Give back the full listing exactly as it appears below.
==== DATA ====
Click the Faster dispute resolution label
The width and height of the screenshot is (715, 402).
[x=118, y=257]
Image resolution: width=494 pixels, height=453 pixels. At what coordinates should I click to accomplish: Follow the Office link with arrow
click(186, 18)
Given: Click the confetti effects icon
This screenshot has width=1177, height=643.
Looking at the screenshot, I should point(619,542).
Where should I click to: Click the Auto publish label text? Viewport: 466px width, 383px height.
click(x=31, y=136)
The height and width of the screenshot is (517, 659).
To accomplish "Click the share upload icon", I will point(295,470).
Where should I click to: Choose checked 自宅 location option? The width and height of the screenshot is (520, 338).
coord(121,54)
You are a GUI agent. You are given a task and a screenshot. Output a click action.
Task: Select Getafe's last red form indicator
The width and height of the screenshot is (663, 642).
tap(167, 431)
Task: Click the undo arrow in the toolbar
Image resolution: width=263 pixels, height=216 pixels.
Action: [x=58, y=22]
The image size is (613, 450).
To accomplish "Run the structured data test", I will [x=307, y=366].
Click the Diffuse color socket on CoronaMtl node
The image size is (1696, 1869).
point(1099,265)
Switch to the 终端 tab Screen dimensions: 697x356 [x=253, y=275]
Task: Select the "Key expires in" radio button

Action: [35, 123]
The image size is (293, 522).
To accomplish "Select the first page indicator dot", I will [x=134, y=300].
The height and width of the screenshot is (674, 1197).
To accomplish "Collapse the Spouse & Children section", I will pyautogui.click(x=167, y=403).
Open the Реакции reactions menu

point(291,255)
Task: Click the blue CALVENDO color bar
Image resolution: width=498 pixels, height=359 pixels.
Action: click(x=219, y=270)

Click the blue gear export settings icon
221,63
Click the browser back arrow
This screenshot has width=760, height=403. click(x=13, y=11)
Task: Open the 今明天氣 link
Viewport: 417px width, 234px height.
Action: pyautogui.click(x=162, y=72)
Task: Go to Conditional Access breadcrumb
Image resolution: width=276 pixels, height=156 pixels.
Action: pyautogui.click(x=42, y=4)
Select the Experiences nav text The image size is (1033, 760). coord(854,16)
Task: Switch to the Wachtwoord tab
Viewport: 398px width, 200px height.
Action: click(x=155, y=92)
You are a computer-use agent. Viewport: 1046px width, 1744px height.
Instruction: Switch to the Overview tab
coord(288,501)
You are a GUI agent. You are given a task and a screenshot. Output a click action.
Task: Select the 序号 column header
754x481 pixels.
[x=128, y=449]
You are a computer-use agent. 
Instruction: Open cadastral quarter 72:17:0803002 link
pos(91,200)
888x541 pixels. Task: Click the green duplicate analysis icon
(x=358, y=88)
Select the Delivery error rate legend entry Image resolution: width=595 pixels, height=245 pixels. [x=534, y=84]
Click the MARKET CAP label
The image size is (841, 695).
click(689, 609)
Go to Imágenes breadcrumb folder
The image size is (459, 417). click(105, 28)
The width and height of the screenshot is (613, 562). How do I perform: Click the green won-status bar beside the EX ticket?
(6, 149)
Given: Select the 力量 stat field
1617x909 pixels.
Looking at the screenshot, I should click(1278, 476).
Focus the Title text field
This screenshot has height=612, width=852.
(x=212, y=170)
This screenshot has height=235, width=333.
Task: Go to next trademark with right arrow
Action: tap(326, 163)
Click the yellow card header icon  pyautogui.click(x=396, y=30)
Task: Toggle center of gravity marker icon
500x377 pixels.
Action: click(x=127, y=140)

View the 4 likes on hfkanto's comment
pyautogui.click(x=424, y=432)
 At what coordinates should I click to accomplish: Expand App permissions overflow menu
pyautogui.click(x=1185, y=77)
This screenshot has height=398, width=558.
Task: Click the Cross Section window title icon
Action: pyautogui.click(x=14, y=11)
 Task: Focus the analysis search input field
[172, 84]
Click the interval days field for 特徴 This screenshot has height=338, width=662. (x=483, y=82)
====
RESULT OF THIS TASK:
Click the Faster dispute resolution label
The width and height of the screenshot is (715, 402).
[x=118, y=257]
Image resolution: width=494 pixels, height=453 pixels. At what coordinates should I click to accomplish: Follow the Office link with arrow
click(186, 18)
Given: Click the confetti effects icon
This screenshot has width=1177, height=643.
Looking at the screenshot, I should point(619,542).
Where should I click to: Click the Auto publish label text? Viewport: 466px width, 383px height.
click(x=31, y=136)
The height and width of the screenshot is (517, 659).
To accomplish "Click the share upload icon", I will point(295,470).
Where should I click to: Choose checked 自宅 location option? The width and height of the screenshot is (520, 338).
coord(121,54)
You are a GUI agent. You are given a task and a screenshot. Output a click action.
Task: Select Getafe's last red form indicator
The width and height of the screenshot is (663, 642).
tap(167, 431)
Task: Click the undo arrow in the toolbar
Image resolution: width=263 pixels, height=216 pixels.
Action: [x=58, y=22]
The image size is (613, 450).
To accomplish "Run the structured data test", I will [x=307, y=366].
Click the Diffuse color socket on CoronaMtl node
The image size is (1696, 1869).
point(1099,265)
Switch to the 终端 tab Screen dimensions: 697x356 [x=253, y=275]
Task: Select the "Key expires in" radio button

Action: [35, 123]
The image size is (293, 522).
To accomplish "Select the first page indicator dot", I will [x=134, y=300].
The height and width of the screenshot is (674, 1197).
To accomplish "Collapse the Spouse & Children section", I will pyautogui.click(x=167, y=403).
Open the Реакции reactions menu

point(291,255)
Task: Click the blue CALVENDO color bar
Image resolution: width=498 pixels, height=359 pixels.
Action: click(x=219, y=270)

Click the blue gear export settings icon
221,63
Click the browser back arrow
This screenshot has width=760, height=403. click(x=13, y=11)
Task: Open the 今明天氣 link
Viewport: 417px width, 234px height.
Action: pyautogui.click(x=162, y=72)
Task: Go to Conditional Access breadcrumb
Image resolution: width=276 pixels, height=156 pixels.
Action: pyautogui.click(x=42, y=4)
Select the Experiences nav text The image size is (1033, 760). coord(854,16)
Task: Switch to the Wachtwoord tab
Viewport: 398px width, 200px height.
Action: click(x=155, y=92)
You are a computer-use agent. Viewport: 1046px width, 1744px height.
Instruction: Switch to the Overview tab
coord(288,501)
You are a GUI agent. You are given a task and a screenshot. Output a click action.
Task: Select the 序号 column header
754x481 pixels.
[x=128, y=449]
You are a computer-use agent. 
Instruction: Open cadastral quarter 72:17:0803002 link
pos(91,200)
888x541 pixels. Task: Click the green duplicate analysis icon
(x=358, y=88)
Select the Delivery error rate legend entry Image resolution: width=595 pixels, height=245 pixels. [x=534, y=84]
Click the MARKET CAP label
The image size is (841, 695).
click(689, 609)
Go to Imágenes breadcrumb folder
The image size is (459, 417). click(105, 28)
The width and height of the screenshot is (613, 562). How do I perform: Click the green won-status bar beside the EX ticket?
(6, 149)
Given: Select the 力量 stat field
1617x909 pixels.
Looking at the screenshot, I should click(1278, 476).
Focus the Title text field
This screenshot has height=612, width=852.
(x=212, y=170)
This screenshot has height=235, width=333.
Task: Go to next trademark with right arrow
Action: tap(326, 163)
Click the yellow card header icon  pyautogui.click(x=396, y=30)
Task: Toggle center of gravity marker icon
500x377 pixels.
Action: click(x=127, y=140)

View the 4 likes on hfkanto's comment
pyautogui.click(x=424, y=432)
 At what coordinates should I click to accomplish: Expand App permissions overflow menu
pyautogui.click(x=1185, y=77)
This screenshot has height=398, width=558.
Task: Click the Cross Section window title icon
Action: pyautogui.click(x=14, y=11)
 Task: Focus the analysis search input field
[172, 84]
Click the interval days field for 特徴 This screenshot has height=338, width=662. (x=483, y=82)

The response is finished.